The researchers analyzed survey results from 424 sixth-grade students in Southeast Texas who had a boyfriend or girlfriend and had just been enrolled in a trial for the study Me & You: Building Healthy Relationships. The Me & You program is a classroom- and computer-based curriculum to teach youth the importance of having healthy relationships and how to make good decisions in their relationships with peers, friends, family and future dating partners. The survey was taken at the beginning of the trial, before the students received the curriculum.

The most common forms of cyber dating abuse among students were using a dating partner's social networking account without permission and making a dating partner afraid of not responding to their partner's calls or messages.

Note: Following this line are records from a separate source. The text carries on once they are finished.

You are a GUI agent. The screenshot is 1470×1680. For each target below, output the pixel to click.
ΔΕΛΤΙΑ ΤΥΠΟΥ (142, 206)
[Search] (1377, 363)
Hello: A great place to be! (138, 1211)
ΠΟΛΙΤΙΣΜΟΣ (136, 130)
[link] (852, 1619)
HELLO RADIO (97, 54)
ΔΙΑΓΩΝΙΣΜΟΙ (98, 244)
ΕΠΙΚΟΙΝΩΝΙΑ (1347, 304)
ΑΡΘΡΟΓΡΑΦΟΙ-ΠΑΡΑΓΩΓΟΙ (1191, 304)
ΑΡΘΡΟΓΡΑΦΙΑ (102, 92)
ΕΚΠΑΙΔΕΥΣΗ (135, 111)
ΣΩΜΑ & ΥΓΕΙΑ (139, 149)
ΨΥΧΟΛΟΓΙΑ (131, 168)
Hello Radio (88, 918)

The students who were more likely to perpetrate cyber dating abuse had participated in bullying before and believed it was more normative for a boy to perpetrate violence against a girl.

"We still don't know if cyber dating abuse is really a distinct form of dating violence or if it's just dating violence being perpetrated through a new avenue. The literature has shown that there's a lot of overlap," said Melissa Peskin, Ph.D., lead author of the study and associate professor in the Department of Health Promotion and Behavioral Sciences at UTHealth School of Public Health. "In this study, we did find that many of the factors associated with cyber dating abuse are also factors associated with traditional forms of dating violence."

Peskin stressed that interventions are needed to educate students about the dangers of dating violence.

"We need interventions that focus on reducing dating violence but that also include lessons on how to have healthy relationships in the online environment," said Peskin, who is also a member of the Center for Health Promotion and Prevention Research at the School of Public Health.

In future research, Peskin hopes to evaluate how participating in the Me & You program affects rates and perceptions about cyber dating abuse among students.


Study co-authors from the School of Public Health include Susan Tortolero Emery, Ph.D.; Christine Markham, Ph.D.; Ross Shegog, Ph.D.; Elizabeth Baumler, Ph.D.; Robert Addy, Ph.D.; Belinda Hernandez, Ph.D.; Paula Cuccaro, Ph.D.; Efrat Gabay, M.P.H., and Melanie Thiel, M.P.H.

Funding for the study was provided by the Centers for Disease Control and Prevention grant number 1R01CE002135.